▶ Source document:
____________________

Department of English
Alumni Writing Workshop
Click here to view the alumni online workshop

The first Melvin M. Peterson Alumni Workshop was held June 20-22 at UE. This year’s workshop focused primarily on metrical poetry writing. Margaret McMullan, chair of the Department of English, said the purpose of the workshop was to foster the talent of UE graduates and encourage those alumni to continue writing and publishing.
"They all love poetry and are eager to pursue it again."
--Margaret McMullan
"The success of our talented alumni reflects on UE. The eight participants in this workshop are among the finest students we’ve ever had. They all love poetry and they are eager to pursue it again," she said.
Peterson has been a generous benefactor for the University, McMullan noted -- most recently with gifts to endow the Melvin M. Peterson Chair of English and now to sponsor this workshop.

____________________

▶ Stated exercise 1:
From the alumni workshop page, reproduce the stretch from "The first Melvin" through "sponsor this workshop." word for word.
▶ Stated exercise 2:
According to the alumni workshop page, how many participants took part in the workshop?
▶ Stated exercise 3:
Condense the paragraph of the alumni workshop page that opens with "The first Melvin M. Peterson Alumni Workshop" into a bulleted list of its main facts.

▶ Data lines:
____________________

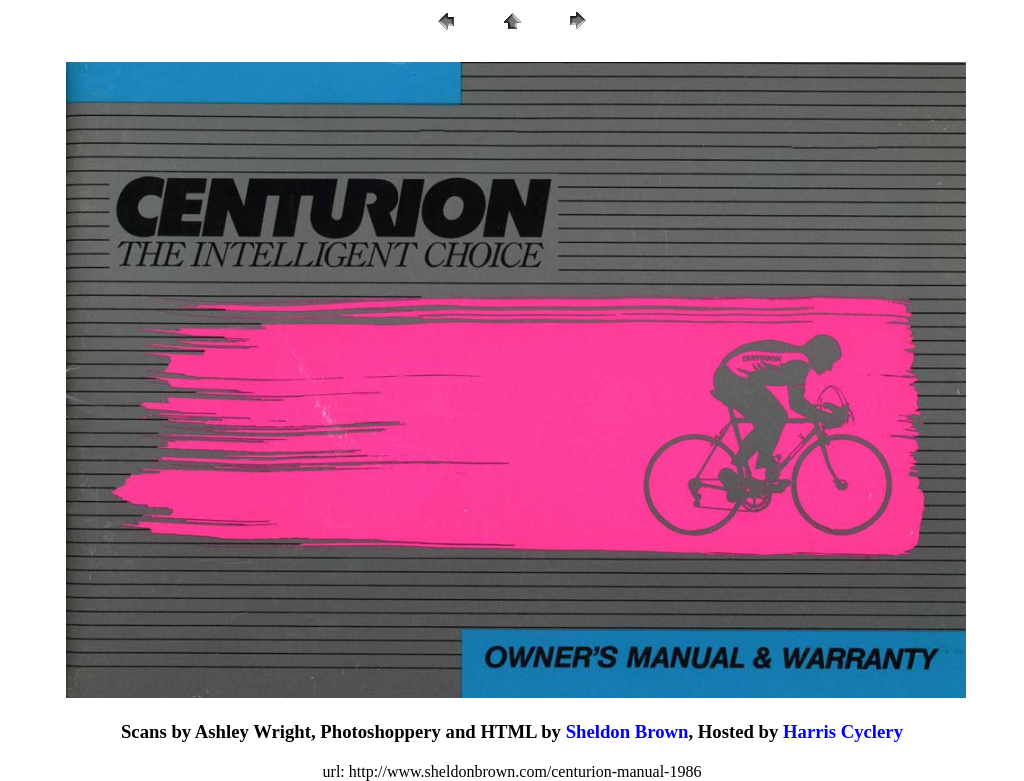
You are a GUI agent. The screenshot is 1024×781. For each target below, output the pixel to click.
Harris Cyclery (843, 731)
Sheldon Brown (627, 731)
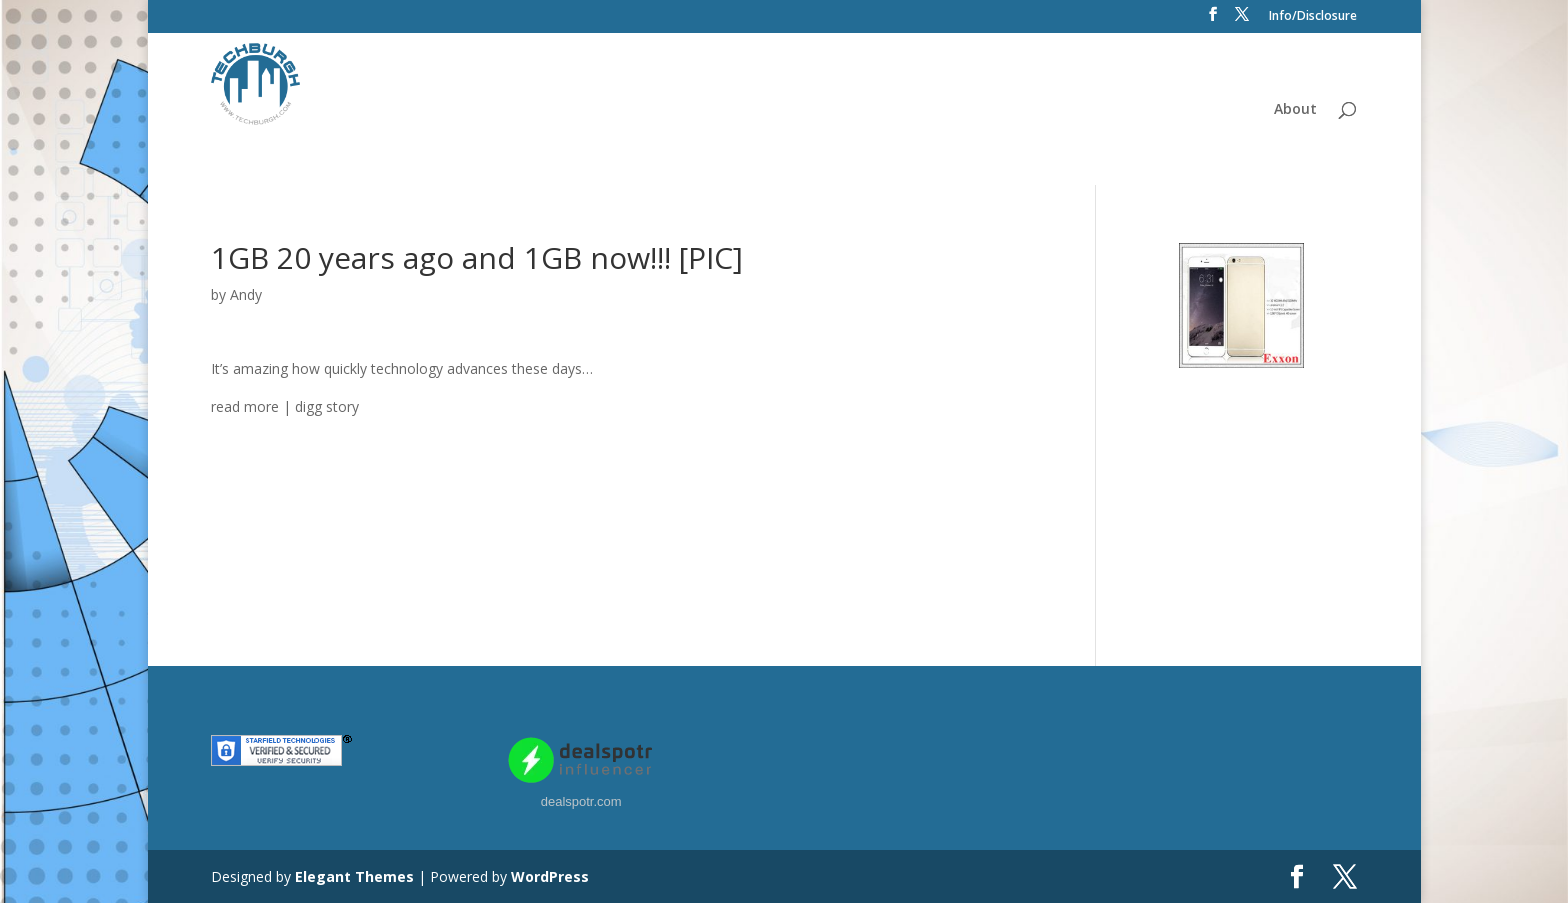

____________________

▶ Exercise answer 1:
The first Melvin M. Peterson Alumni Workshop was held June 20-22 at UE. This year’s workshop focused primarily on metrical poetry writing. Margaret McMullan, chair of the Department of English, said the purpose of the workshop was to foster the talent of UE graduates and encourage those alumni to continue writing and publishing.
"They all love poetry and are eager to pursue it again."
--Margaret McMullan
"The success of our talented alumni reflects on UE. The eight participants in this workshop are among the finest students we’ve ever had. They all love poetry and they are eager to pursue it again," she said.
Peterson has been a generous benefactor for the University, McMullan noted -- most recently with gifts to endow the Melvin M. Peterson Chair of English and now to sponsor this workshop.

▶ Exercise answer 2:
Eight.

▶ Exercise answer 3:
- The first Melvin M. Peterson Alumni Workshop took place June 20-22 at UE.
- This year's focus was mainly metrical poetry writing.
- According to Margaret McMullan, chair of the Department of English, the workshop aimed to foster the talent of UE graduates and encourage them to keep writing and publishing.